A 2007 Gallup poll reported that 43 percent of Americans surveyed believed God created humans in their present form within the last 10,000 years; 38 percent said mankind evolved, but under God's guidance. Only 14 percent said the evolutionary process involved no divine participation.

In polls and in public, Americans remain clearly split in their beliefs and explanations of human origins, even though researchers pointedly note that the theory of evolution has successfully survived all scientific challenges.

“Scientists no longer question the basic facts of evolution as a process,” the National Academy of Sciences and Institute of Medicine recently declared in a new effort to explain and promote public understanding of evolution. “The concept has withstood extensive testing by tens of thousands of specialists in biology, medicine, anthropology, geology, chemistry and other fields. Discoveries in different fields have reinforced one another, and evidence for evolution has continued to accumulate for 150 years.”

Varki hopes CARTA doesn't become part of the debate – that it can avoid the philosophical and theological thicket by sticking exclusively to the science of human origins.

“We want to look only at documentable facts, theories that are testable,” he said. “That automatically excludes purely religious issues or articles of faith.”

But Schoeninger isn't so confident that such separation can be maintained – or that it's entirely desirable.

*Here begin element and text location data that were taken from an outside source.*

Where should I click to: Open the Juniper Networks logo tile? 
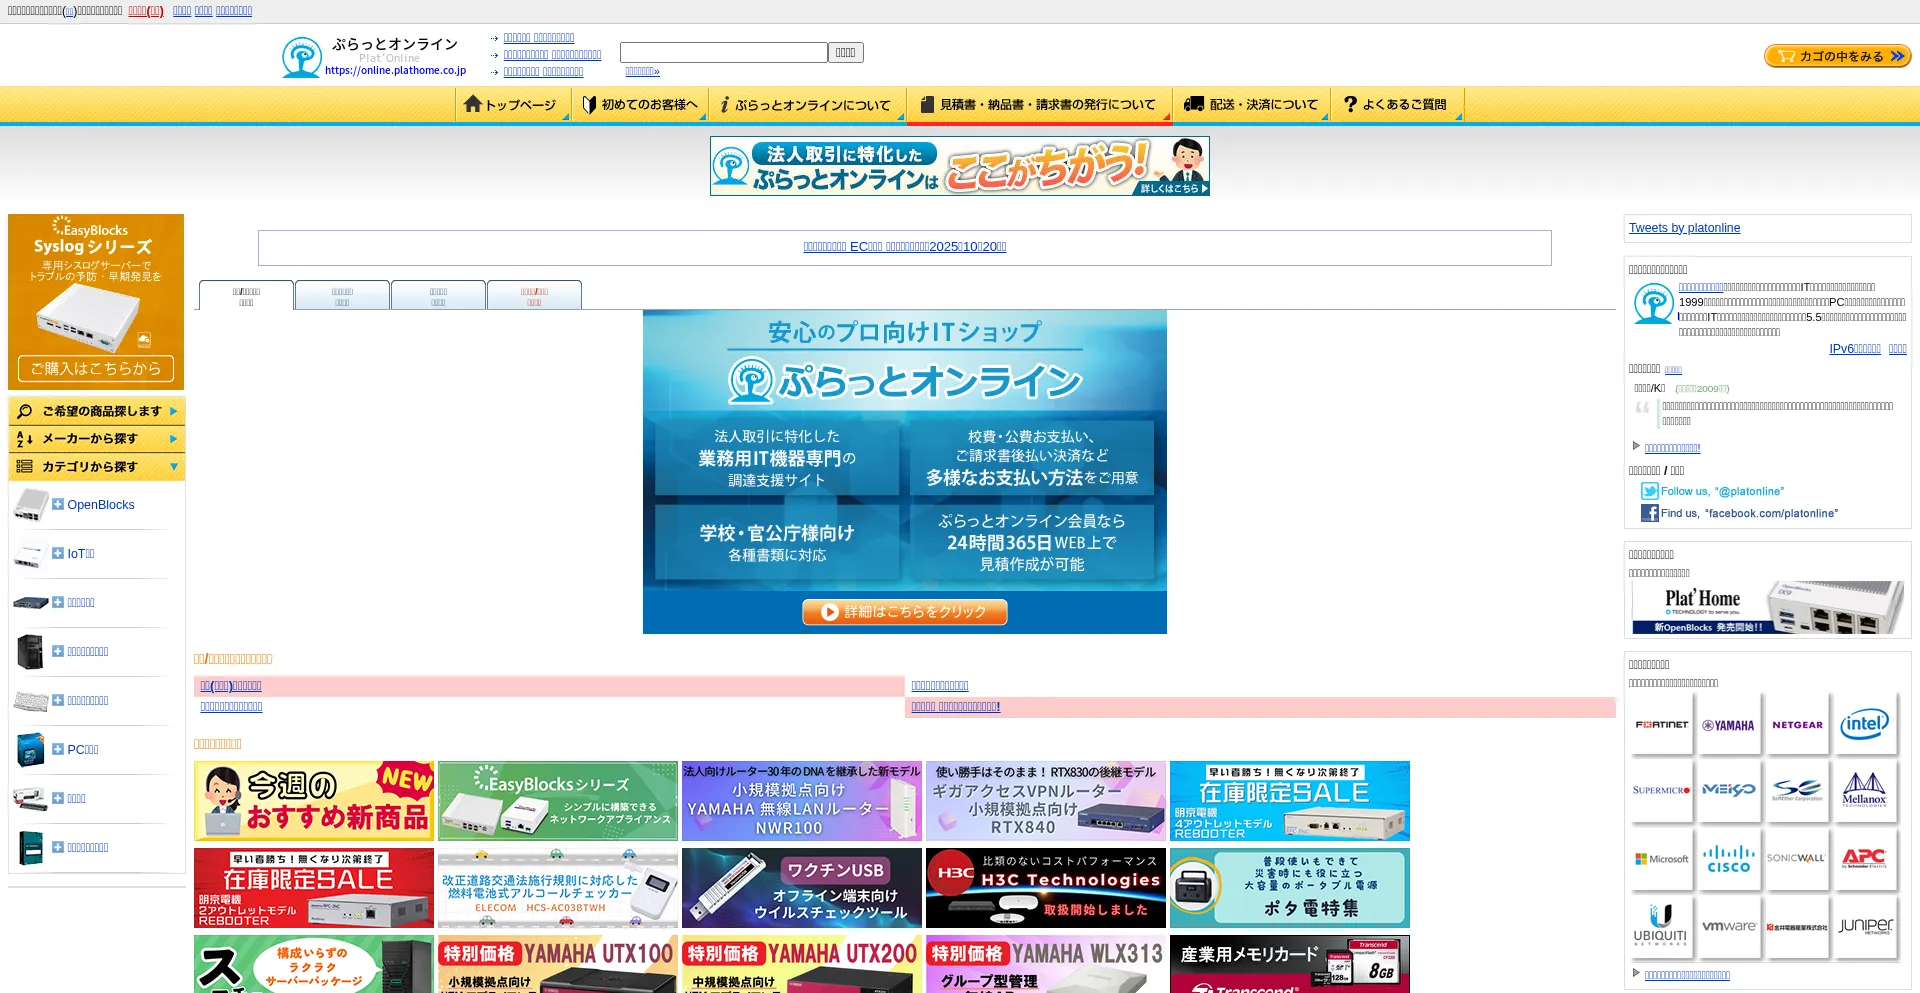pyautogui.click(x=1864, y=927)
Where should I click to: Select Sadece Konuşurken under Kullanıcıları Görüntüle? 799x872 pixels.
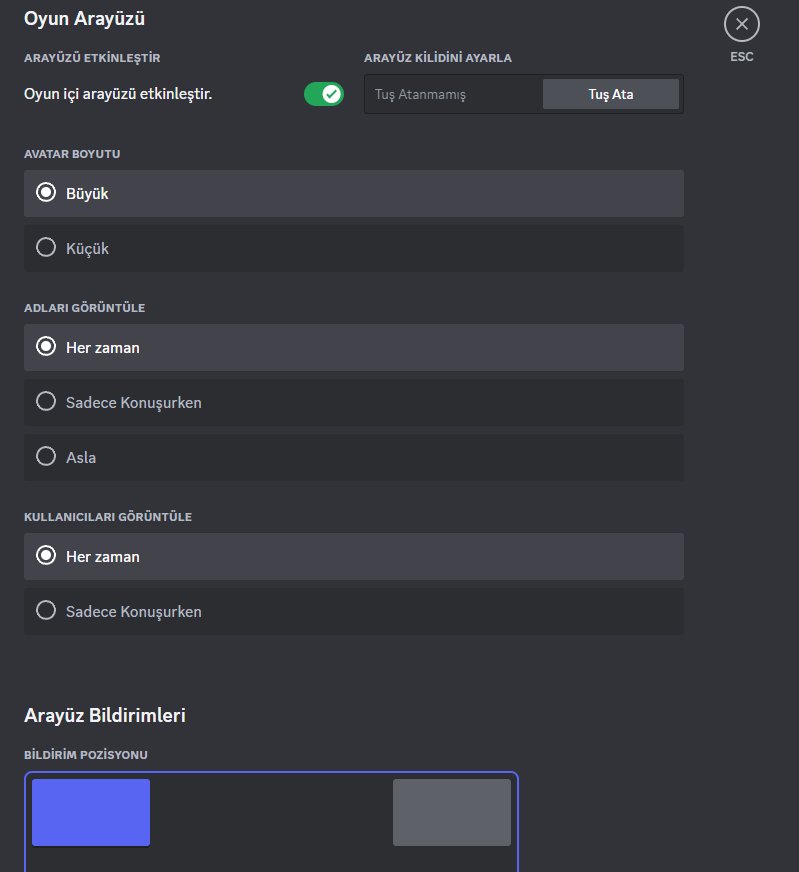coord(354,611)
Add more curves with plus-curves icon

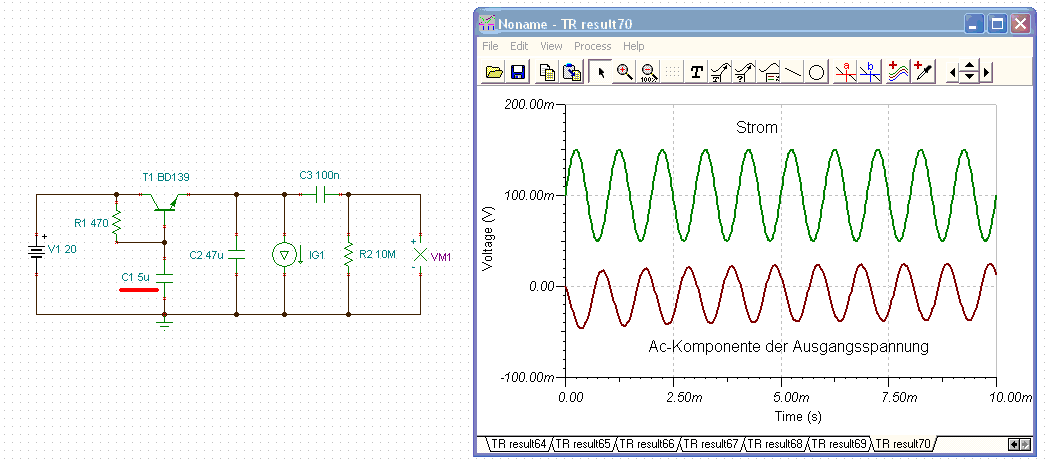coord(899,72)
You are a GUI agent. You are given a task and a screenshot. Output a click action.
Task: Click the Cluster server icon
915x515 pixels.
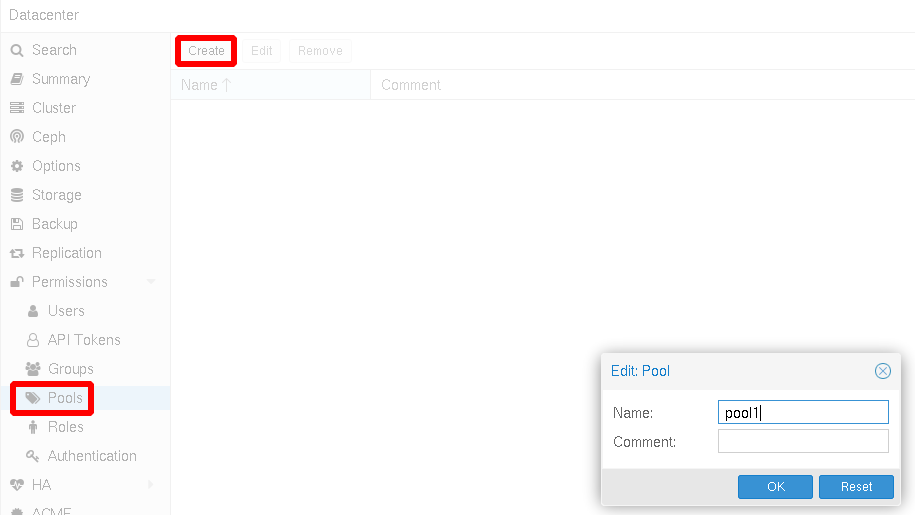(17, 108)
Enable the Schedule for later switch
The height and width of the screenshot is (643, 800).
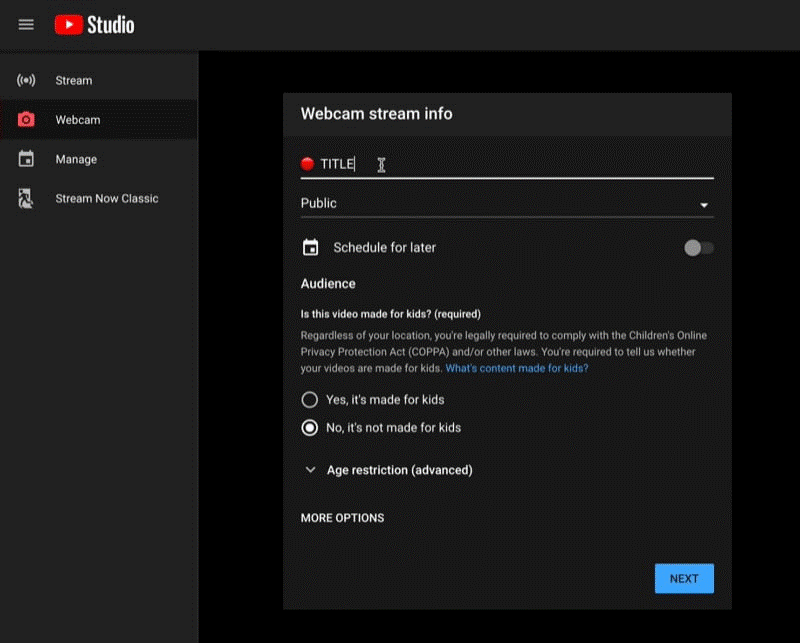tap(698, 247)
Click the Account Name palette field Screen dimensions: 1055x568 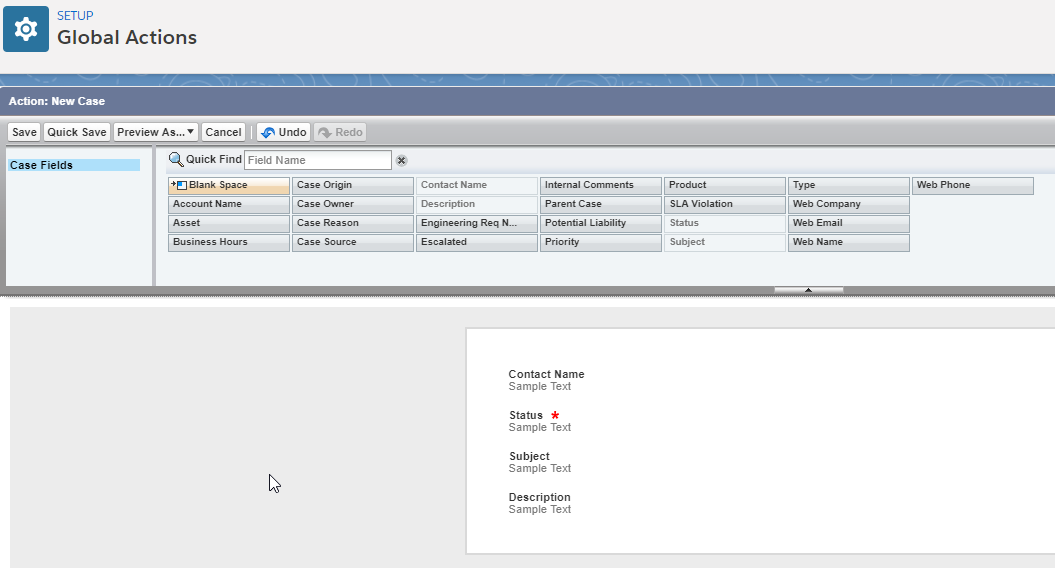229,205
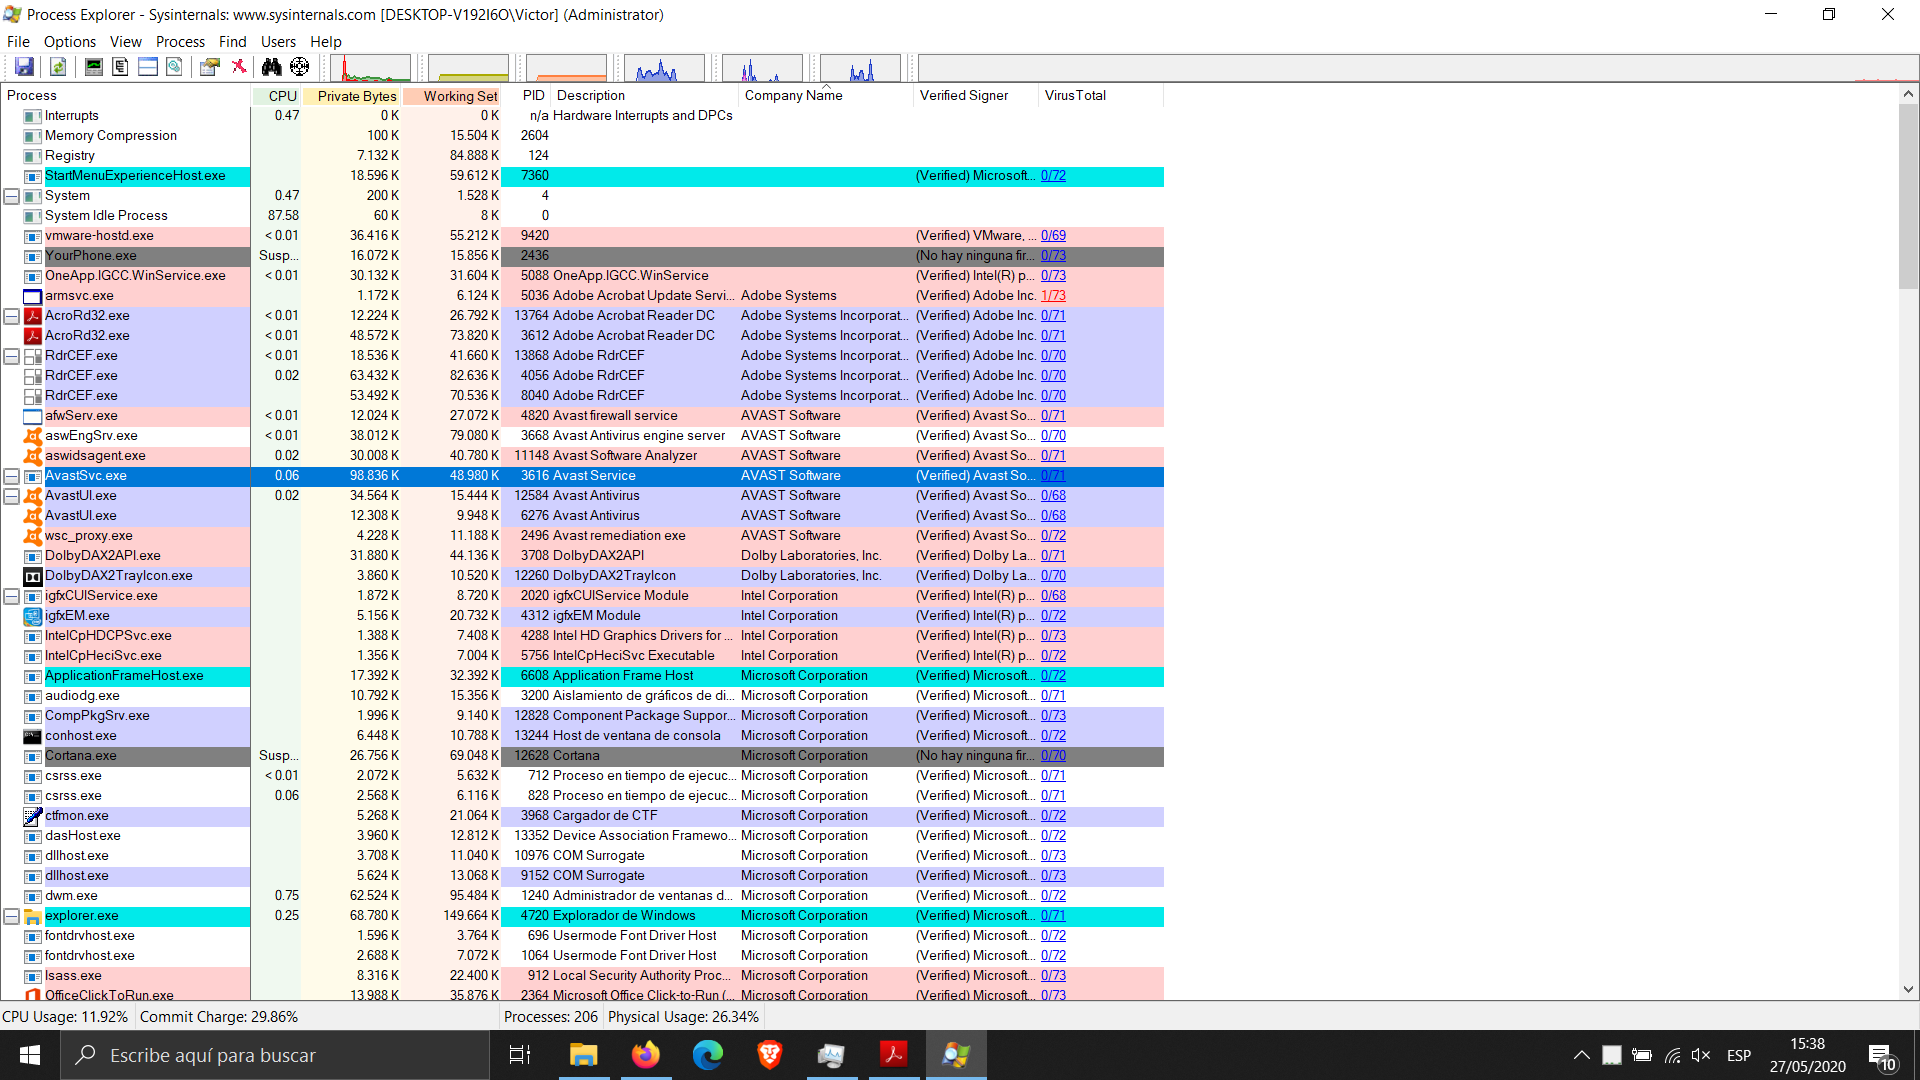Toggle the Show Lower Pane icon
The height and width of the screenshot is (1080, 1920).
pos(147,67)
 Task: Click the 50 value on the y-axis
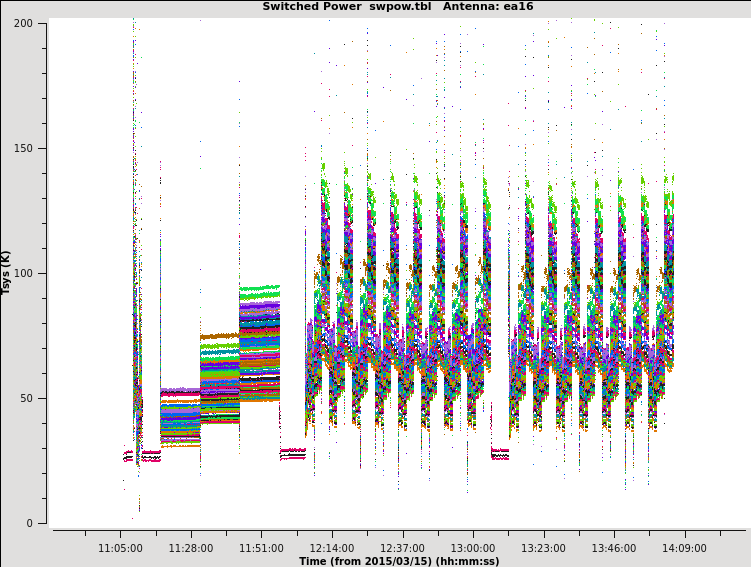pyautogui.click(x=26, y=398)
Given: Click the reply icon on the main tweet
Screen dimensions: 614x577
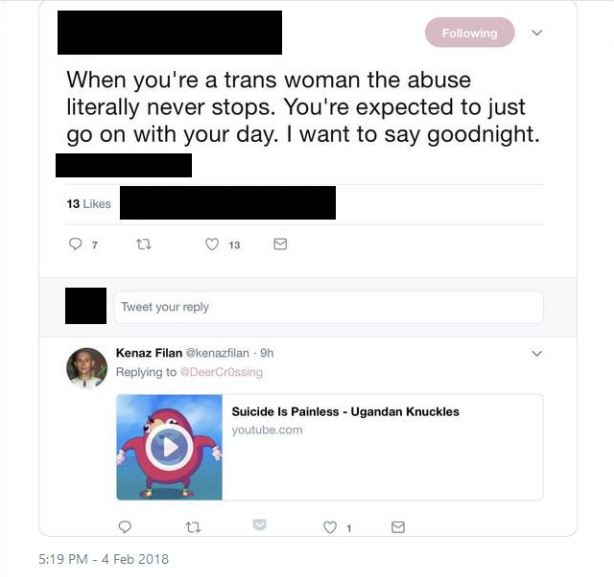Looking at the screenshot, I should [74, 244].
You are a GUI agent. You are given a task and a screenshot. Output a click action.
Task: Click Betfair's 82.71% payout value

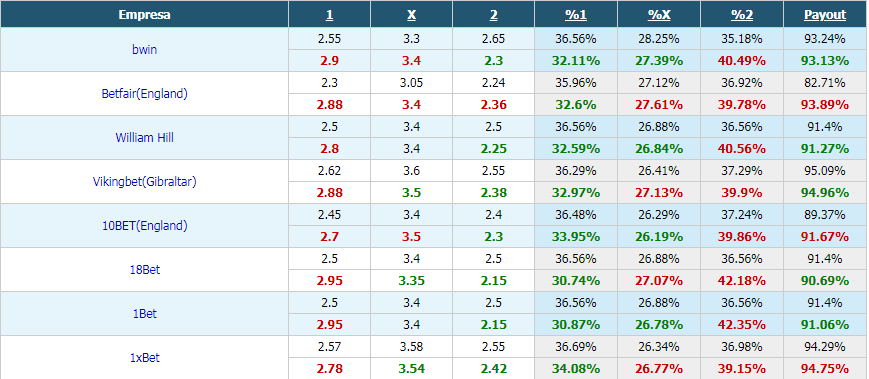pyautogui.click(x=825, y=83)
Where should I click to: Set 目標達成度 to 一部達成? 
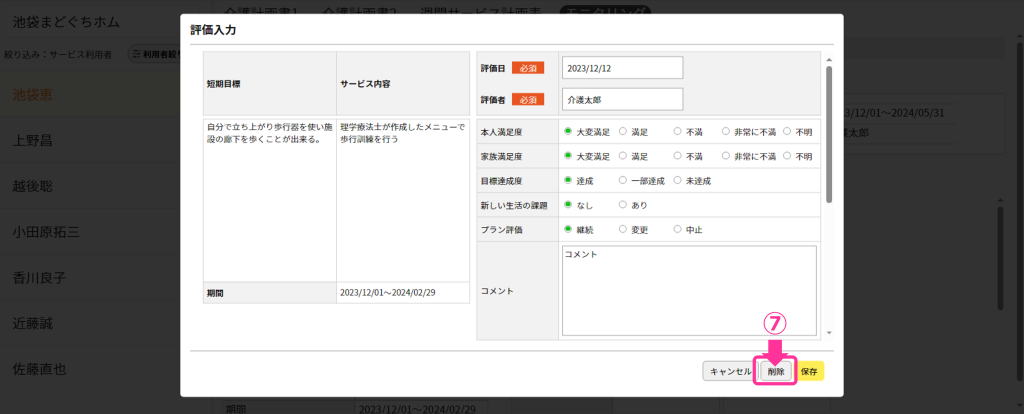coord(623,181)
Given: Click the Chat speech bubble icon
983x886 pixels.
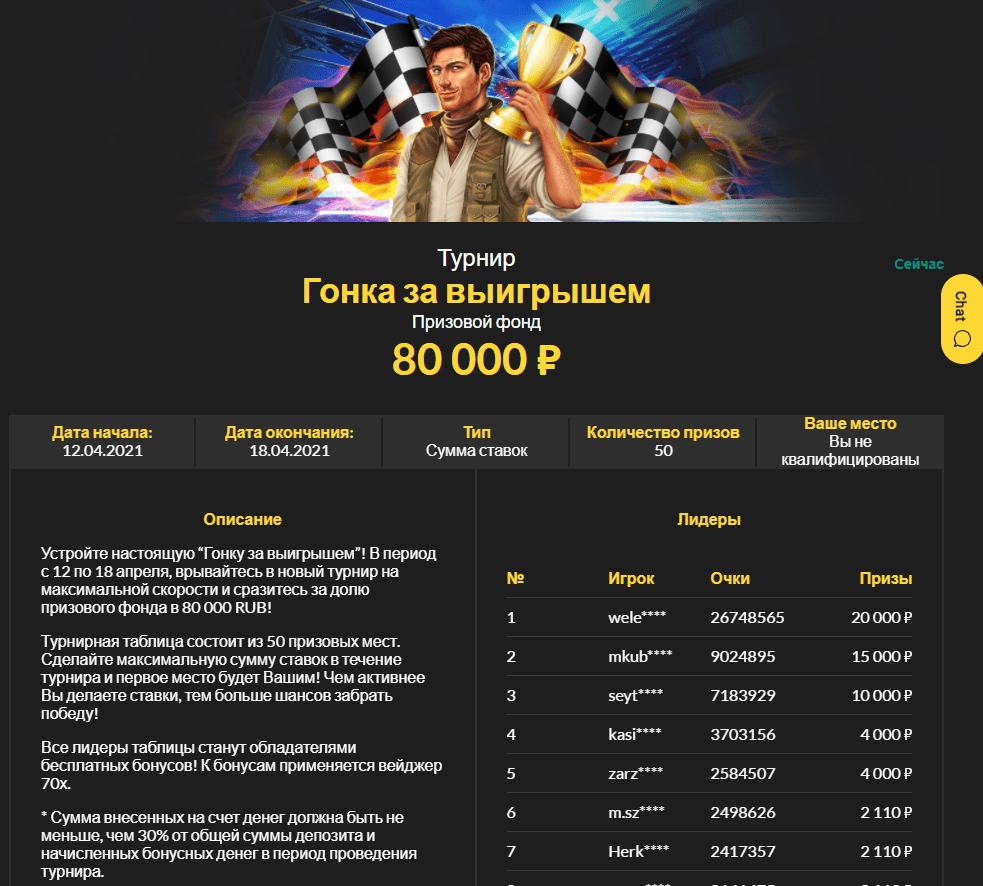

“Part of our responsibility, I think, is not to keep this work under the radar,” she said. “You have to have the discussion. You have to have an honest debate based on science. Skirmishes are unavoidable and important.

“People who have philosophical differences deserve to be treated with respect, just as we do. But I think science has to vigorously and repeatedly present its evidence. If there are people who cannot be persuaded by the science, you need to agree to disagree and then push forward.”

Schoeninger and colleagues believe anthropogeny can accelerate that “push forward,” that comparing our extinct ancestors and extant cousins – the great apes – with what's known about modern humans is indisputably valuable.

“For instance,” said Benirschke, “the details of the glycosylation of cells (when sugars combine with proteins and fats) that Varki pioneered are hardly ever really addressed by scientists, although they are groundbreaking aspects of the differences between chimps and humans.”

Such particulars may not mean much to most people, but they are part and parcel of the larger equation explaining what it means to be human.

“They help tell us how we got here,” said Varki. “And that's something we all want to know.”